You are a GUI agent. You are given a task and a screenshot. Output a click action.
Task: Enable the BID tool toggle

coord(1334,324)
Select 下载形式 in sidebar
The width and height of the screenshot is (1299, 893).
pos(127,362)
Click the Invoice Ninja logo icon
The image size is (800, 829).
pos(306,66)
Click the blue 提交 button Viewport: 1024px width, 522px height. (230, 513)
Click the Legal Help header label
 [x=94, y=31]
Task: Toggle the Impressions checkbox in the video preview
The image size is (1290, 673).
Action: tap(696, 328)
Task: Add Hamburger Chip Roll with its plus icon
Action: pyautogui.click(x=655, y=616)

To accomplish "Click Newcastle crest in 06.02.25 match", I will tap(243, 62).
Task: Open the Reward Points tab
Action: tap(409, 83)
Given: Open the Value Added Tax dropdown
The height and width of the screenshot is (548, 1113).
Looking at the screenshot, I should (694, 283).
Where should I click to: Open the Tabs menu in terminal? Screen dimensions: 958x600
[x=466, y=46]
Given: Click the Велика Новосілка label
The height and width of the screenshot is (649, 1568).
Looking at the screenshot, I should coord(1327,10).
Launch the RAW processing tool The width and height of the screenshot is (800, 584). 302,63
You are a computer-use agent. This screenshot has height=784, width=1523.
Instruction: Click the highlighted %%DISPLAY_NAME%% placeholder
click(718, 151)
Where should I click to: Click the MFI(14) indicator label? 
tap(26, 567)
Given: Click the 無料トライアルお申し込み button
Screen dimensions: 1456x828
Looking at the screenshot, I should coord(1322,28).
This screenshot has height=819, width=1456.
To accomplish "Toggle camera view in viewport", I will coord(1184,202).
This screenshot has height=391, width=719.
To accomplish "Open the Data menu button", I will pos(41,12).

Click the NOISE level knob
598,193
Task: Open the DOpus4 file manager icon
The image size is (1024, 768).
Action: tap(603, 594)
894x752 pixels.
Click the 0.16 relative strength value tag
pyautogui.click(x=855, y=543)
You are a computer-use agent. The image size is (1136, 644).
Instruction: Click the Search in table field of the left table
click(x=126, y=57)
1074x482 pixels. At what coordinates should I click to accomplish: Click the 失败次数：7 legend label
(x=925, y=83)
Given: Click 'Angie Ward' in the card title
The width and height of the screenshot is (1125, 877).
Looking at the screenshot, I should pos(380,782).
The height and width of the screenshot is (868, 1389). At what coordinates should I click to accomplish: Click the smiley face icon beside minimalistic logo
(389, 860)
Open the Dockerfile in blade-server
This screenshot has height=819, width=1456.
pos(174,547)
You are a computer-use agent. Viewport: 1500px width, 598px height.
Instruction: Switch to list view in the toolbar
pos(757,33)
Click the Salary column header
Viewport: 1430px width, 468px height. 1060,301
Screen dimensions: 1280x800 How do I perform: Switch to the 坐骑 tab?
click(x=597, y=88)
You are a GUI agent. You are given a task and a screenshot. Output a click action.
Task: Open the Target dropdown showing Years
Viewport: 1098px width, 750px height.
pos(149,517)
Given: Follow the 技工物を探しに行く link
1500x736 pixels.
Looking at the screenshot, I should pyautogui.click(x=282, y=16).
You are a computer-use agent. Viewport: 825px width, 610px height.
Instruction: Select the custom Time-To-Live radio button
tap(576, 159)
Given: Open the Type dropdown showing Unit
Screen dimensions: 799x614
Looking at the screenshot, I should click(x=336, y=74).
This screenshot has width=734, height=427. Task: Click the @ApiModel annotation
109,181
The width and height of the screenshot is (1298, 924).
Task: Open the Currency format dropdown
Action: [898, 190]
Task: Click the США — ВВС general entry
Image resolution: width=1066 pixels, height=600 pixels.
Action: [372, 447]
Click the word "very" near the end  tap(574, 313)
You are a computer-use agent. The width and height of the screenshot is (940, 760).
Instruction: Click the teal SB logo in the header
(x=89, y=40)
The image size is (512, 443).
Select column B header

^^^^

What to produce: Starting with the line above that holds "Viewport: 1098px width, 750px height." and stopping with the line that holds "Given: Open the Type dropdown showing Unit", reproduce each line exactly, omitting all other lines.

Your response:
Viewport: 1098px width, 750px height.
pos(149,517)
Given: Follow the 技工物を探しに行く link
1500x736 pixels.
Looking at the screenshot, I should pyautogui.click(x=282, y=16).
You are a computer-use agent. Viewport: 825px width, 610px height.
Instruction: Select the custom Time-To-Live radio button
tap(576, 159)
Given: Open the Type dropdown showing Unit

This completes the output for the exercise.